* **TO DO**
Word for word, repeat each record that follows.

* **GIVEN DATA**
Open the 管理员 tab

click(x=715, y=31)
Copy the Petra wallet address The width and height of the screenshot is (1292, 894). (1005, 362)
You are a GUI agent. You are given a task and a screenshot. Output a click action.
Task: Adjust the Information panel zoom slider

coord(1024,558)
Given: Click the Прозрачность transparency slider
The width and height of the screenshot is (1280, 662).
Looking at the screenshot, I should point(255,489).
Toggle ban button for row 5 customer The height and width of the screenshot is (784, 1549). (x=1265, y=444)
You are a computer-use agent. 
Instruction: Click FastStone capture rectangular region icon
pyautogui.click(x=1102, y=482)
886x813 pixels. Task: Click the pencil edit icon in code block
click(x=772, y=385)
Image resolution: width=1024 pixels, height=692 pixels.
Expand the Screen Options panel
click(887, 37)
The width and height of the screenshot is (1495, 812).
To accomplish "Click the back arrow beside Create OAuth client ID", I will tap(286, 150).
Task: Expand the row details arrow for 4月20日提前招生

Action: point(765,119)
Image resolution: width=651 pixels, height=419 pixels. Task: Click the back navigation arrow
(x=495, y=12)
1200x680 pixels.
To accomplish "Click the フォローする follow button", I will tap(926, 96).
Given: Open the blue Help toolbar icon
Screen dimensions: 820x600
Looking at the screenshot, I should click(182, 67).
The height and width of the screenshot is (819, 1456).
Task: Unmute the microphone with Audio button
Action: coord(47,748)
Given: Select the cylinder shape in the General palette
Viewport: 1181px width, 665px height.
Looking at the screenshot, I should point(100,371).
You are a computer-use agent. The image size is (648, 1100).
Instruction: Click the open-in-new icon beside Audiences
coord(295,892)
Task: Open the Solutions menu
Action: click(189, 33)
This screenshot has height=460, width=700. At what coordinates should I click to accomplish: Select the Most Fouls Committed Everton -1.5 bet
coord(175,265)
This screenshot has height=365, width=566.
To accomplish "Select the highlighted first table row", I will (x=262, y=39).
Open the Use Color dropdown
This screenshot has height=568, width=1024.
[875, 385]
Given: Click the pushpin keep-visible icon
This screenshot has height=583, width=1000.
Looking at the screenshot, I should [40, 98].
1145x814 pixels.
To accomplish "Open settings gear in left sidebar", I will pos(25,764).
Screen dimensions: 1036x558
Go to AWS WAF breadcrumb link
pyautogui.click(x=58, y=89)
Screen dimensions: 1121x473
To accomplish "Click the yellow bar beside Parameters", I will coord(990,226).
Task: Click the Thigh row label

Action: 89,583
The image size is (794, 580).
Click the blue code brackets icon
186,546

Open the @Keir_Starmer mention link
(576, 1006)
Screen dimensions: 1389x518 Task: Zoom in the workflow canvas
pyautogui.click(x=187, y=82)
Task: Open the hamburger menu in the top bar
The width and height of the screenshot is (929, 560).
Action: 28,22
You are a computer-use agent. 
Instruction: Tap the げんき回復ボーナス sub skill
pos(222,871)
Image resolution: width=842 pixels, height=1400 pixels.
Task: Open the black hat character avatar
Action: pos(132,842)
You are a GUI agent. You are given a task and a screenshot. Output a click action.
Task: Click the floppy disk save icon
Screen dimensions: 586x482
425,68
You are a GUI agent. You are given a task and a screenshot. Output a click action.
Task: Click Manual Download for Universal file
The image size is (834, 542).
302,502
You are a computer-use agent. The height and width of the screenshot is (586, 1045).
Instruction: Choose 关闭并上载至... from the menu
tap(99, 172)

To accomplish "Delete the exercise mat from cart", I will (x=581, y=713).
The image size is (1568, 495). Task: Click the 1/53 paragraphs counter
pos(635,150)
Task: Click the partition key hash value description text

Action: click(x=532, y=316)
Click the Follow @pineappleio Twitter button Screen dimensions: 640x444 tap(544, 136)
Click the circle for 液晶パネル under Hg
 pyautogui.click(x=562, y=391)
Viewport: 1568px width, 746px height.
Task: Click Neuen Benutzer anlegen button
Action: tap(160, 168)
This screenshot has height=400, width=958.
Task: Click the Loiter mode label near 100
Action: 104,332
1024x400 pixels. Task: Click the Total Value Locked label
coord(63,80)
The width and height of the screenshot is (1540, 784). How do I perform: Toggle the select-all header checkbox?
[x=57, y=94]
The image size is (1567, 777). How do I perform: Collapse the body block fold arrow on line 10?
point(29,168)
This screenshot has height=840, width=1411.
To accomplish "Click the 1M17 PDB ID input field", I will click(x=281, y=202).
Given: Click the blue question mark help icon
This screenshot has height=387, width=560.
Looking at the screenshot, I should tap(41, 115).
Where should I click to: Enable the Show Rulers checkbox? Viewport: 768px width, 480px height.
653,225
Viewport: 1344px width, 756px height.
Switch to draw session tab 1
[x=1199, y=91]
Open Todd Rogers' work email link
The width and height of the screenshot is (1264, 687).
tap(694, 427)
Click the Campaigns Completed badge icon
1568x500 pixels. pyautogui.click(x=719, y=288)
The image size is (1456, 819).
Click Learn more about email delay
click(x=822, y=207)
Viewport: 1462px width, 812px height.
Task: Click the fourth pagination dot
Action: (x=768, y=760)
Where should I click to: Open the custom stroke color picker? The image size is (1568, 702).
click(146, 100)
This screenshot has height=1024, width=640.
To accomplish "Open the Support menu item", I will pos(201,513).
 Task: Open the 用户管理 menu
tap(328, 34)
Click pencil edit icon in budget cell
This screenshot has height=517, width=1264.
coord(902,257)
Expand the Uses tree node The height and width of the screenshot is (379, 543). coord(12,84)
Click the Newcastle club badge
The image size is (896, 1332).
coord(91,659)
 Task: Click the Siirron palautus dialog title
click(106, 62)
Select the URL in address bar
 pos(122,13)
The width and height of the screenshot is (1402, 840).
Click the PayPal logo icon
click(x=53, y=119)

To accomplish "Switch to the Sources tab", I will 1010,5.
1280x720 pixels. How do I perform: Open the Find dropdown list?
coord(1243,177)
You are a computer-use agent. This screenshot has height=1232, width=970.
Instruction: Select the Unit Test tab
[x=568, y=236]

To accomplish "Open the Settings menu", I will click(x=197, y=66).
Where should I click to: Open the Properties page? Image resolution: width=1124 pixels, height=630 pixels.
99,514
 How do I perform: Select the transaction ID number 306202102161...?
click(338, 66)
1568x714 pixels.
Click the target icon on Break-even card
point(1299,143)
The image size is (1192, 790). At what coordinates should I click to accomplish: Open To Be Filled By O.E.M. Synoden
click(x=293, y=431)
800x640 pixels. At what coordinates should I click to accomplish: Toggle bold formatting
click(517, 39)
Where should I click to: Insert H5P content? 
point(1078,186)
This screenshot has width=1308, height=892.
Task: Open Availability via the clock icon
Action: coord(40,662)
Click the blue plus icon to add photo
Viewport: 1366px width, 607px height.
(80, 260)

* **ANSWER TO THIS EXERCISE**
Open the 管理员 tab

click(x=715, y=31)
Copy the Petra wallet address The width and height of the screenshot is (1292, 894). (1005, 362)
You are a GUI agent. You are given a task and a screenshot. Output a click action.
Task: Adjust the Information panel zoom slider

coord(1024,558)
Given: Click the Прозрачность transparency slider
The width and height of the screenshot is (1280, 662).
Looking at the screenshot, I should point(255,489).
Toggle ban button for row 5 customer The height and width of the screenshot is (784, 1549). (x=1265, y=444)
You are a computer-use agent. 
Instruction: Click FastStone capture rectangular region icon
pyautogui.click(x=1102, y=482)
886x813 pixels. Task: Click the pencil edit icon in code block
click(x=772, y=385)
Image resolution: width=1024 pixels, height=692 pixels.
Expand the Screen Options panel
click(887, 37)
The width and height of the screenshot is (1495, 812).
To accomplish "Click the back arrow beside Create OAuth client ID", I will tap(286, 150).
Task: Expand the row details arrow for 4月20日提前招生

Action: point(765,119)
Image resolution: width=651 pixels, height=419 pixels. Task: Click the back navigation arrow
(x=495, y=12)
1200x680 pixels.
To accomplish "Click the フォローする follow button", I will tap(926, 96).
Given: Open the blue Help toolbar icon
Screen dimensions: 820x600
Looking at the screenshot, I should click(182, 67).
The height and width of the screenshot is (819, 1456).
Task: Unmute the microphone with Audio button
Action: coord(47,748)
Given: Select the cylinder shape in the General palette
Viewport: 1181px width, 665px height.
Looking at the screenshot, I should point(100,371).
You are a computer-use agent. The image size is (648, 1100).
Instruction: Click the open-in-new icon beside Audiences
coord(295,892)
Task: Open the Solutions menu
Action: click(189, 33)
This screenshot has height=460, width=700. At what coordinates should I click to accomplish: Select the Most Fouls Committed Everton -1.5 bet
coord(175,265)
This screenshot has height=365, width=566.
To accomplish "Select the highlighted first table row", I will (x=262, y=39).
Open the Use Color dropdown
This screenshot has height=568, width=1024.
[875, 385]
Given: Click the pushpin keep-visible icon
This screenshot has height=583, width=1000.
Looking at the screenshot, I should [40, 98].
1145x814 pixels.
To accomplish "Open settings gear in left sidebar", I will pos(25,764).
Screen dimensions: 1036x558
Go to AWS WAF breadcrumb link
pyautogui.click(x=58, y=89)
Screen dimensions: 1121x473
To accomplish "Click the yellow bar beside Parameters", I will coord(990,226).
Task: Click the Thigh row label

Action: 89,583
The image size is (794, 580).
Click the blue code brackets icon
186,546

Open the @Keir_Starmer mention link
(576, 1006)
Screen dimensions: 1389x518 Task: Zoom in the workflow canvas
pyautogui.click(x=187, y=82)
Task: Open the hamburger menu in the top bar
The width and height of the screenshot is (929, 560).
Action: 28,22
You are a computer-use agent. 
Instruction: Tap the げんき回復ボーナス sub skill
pos(222,871)
Image resolution: width=842 pixels, height=1400 pixels.
Task: Open the black hat character avatar
Action: pos(132,842)
You are a GUI agent. You are given a task and a screenshot. Output a click action.
Task: Click the floppy disk save icon
Screen dimensions: 586x482
425,68
You are a GUI agent. You are given a task and a screenshot. Output a click action.
Task: Click Manual Download for Universal file
The image size is (834, 542).
302,502
You are a computer-use agent. The height and width of the screenshot is (586, 1045).
Instruction: Choose 关闭并上载至... from the menu
tap(99, 172)

To accomplish "Delete the exercise mat from cart", I will (x=581, y=713).
The image size is (1568, 495). Task: Click the 1/53 paragraphs counter
pos(635,150)
Task: Click the partition key hash value description text

Action: click(x=532, y=316)
Click the Follow @pineappleio Twitter button Screen dimensions: 640x444 tap(544, 136)
Click the circle for 液晶パネル under Hg
 pyautogui.click(x=562, y=391)
Viewport: 1568px width, 746px height.
Task: Click Neuen Benutzer anlegen button
Action: tap(160, 168)
This screenshot has height=400, width=958.
Task: Click the Loiter mode label near 100
Action: 104,332
1024x400 pixels. Task: Click the Total Value Locked label
coord(63,80)
The width and height of the screenshot is (1540, 784). How do I perform: Toggle the select-all header checkbox?
[x=57, y=94]
The image size is (1567, 777). How do I perform: Collapse the body block fold arrow on line 10?
point(29,168)
This screenshot has height=840, width=1411.
To accomplish "Click the 1M17 PDB ID input field", I will click(x=281, y=202).
Given: Click the blue question mark help icon
This screenshot has height=387, width=560.
Looking at the screenshot, I should tap(41, 115).
Where should I click to: Enable the Show Rulers checkbox? Viewport: 768px width, 480px height.
653,225
Viewport: 1344px width, 756px height.
Switch to draw session tab 1
[x=1199, y=91]
Open Todd Rogers' work email link
The width and height of the screenshot is (1264, 687).
tap(694, 427)
Click the Campaigns Completed badge icon
1568x500 pixels. pyautogui.click(x=719, y=288)
The image size is (1456, 819).
Click Learn more about email delay
click(x=822, y=207)
Viewport: 1462px width, 812px height.
Task: Click the fourth pagination dot
Action: (x=768, y=760)
Where should I click to: Open the custom stroke color picker? The image size is (1568, 702).
click(146, 100)
This screenshot has height=1024, width=640.
To accomplish "Open the Support menu item", I will pos(201,513).
 Task: Open the 用户管理 menu
tap(328, 34)
Click pencil edit icon in budget cell
This screenshot has height=517, width=1264.
coord(902,257)
Expand the Uses tree node The height and width of the screenshot is (379, 543). coord(12,84)
Click the Newcastle club badge
The image size is (896, 1332).
coord(91,659)
 Task: Click the Siirron palautus dialog title
click(106, 62)
Select the URL in address bar
 pos(122,13)
The width and height of the screenshot is (1402, 840).
Click the PayPal logo icon
click(x=53, y=119)

To accomplish "Switch to the Sources tab", I will 1010,5.
1280x720 pixels. How do I perform: Open the Find dropdown list?
coord(1243,177)
You are a computer-use agent. This screenshot has height=1232, width=970.
Instruction: Select the Unit Test tab
[x=568, y=236]

To accomplish "Open the Settings menu", I will click(x=197, y=66).
Where should I click to: Open the Properties page? Image resolution: width=1124 pixels, height=630 pixels.
99,514
 How do I perform: Select the transaction ID number 306202102161...?
click(338, 66)
1568x714 pixels.
Click the target icon on Break-even card
point(1299,143)
The image size is (1192, 790). At what coordinates should I click to accomplish: Open To Be Filled By O.E.M. Synoden
click(x=293, y=431)
800x640 pixels. At what coordinates should I click to accomplish: Toggle bold formatting
click(517, 39)
Where should I click to: Insert H5P content? 
point(1078,186)
This screenshot has width=1308, height=892.
Task: Open Availability via the clock icon
Action: coord(40,662)
Click the blue plus icon to add photo
Viewport: 1366px width, 607px height.
(80, 260)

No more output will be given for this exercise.